Stored data entries:
◆ ◆ ◆

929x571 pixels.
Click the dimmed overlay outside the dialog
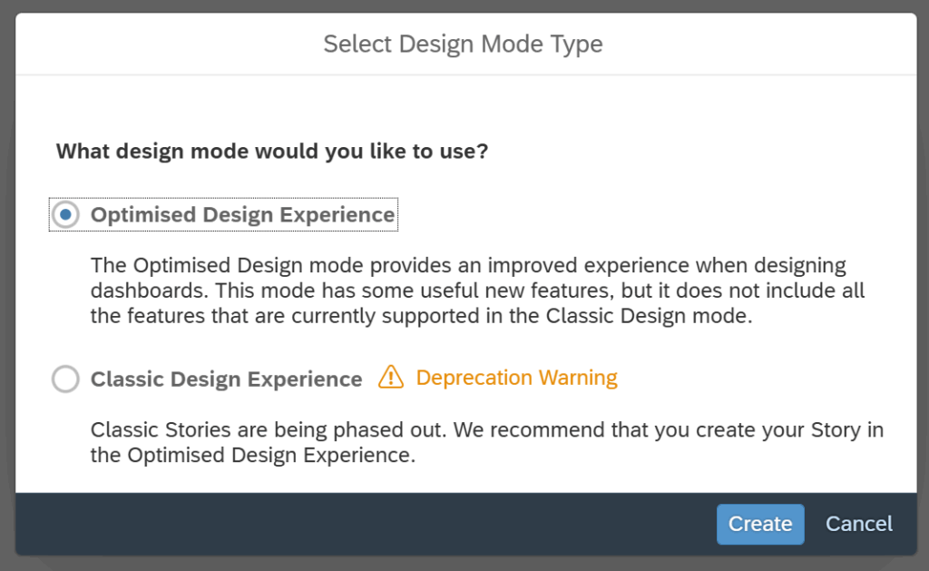pos(6,272)
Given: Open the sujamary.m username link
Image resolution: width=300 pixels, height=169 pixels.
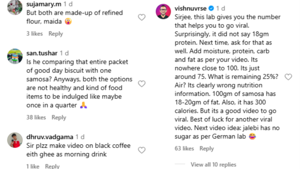Looking at the screenshot, I should (44, 4).
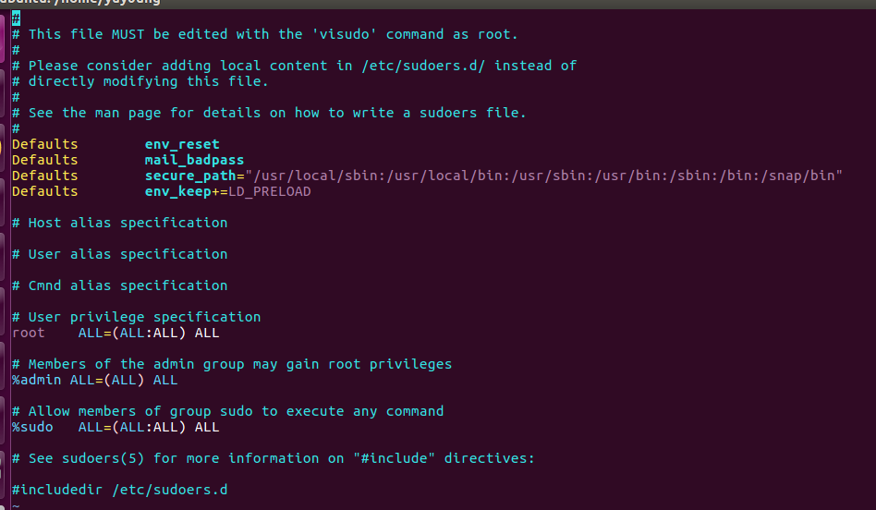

◆ ◆ ◆

From the first line above to the last, reproduce the records exactly but without the pictures.

929x571 pixels.
Click the dimmed overlay outside the dialog
pos(6,272)
Given: Open the sujamary.m username link
Image resolution: width=300 pixels, height=169 pixels.
Looking at the screenshot, I should (44, 4).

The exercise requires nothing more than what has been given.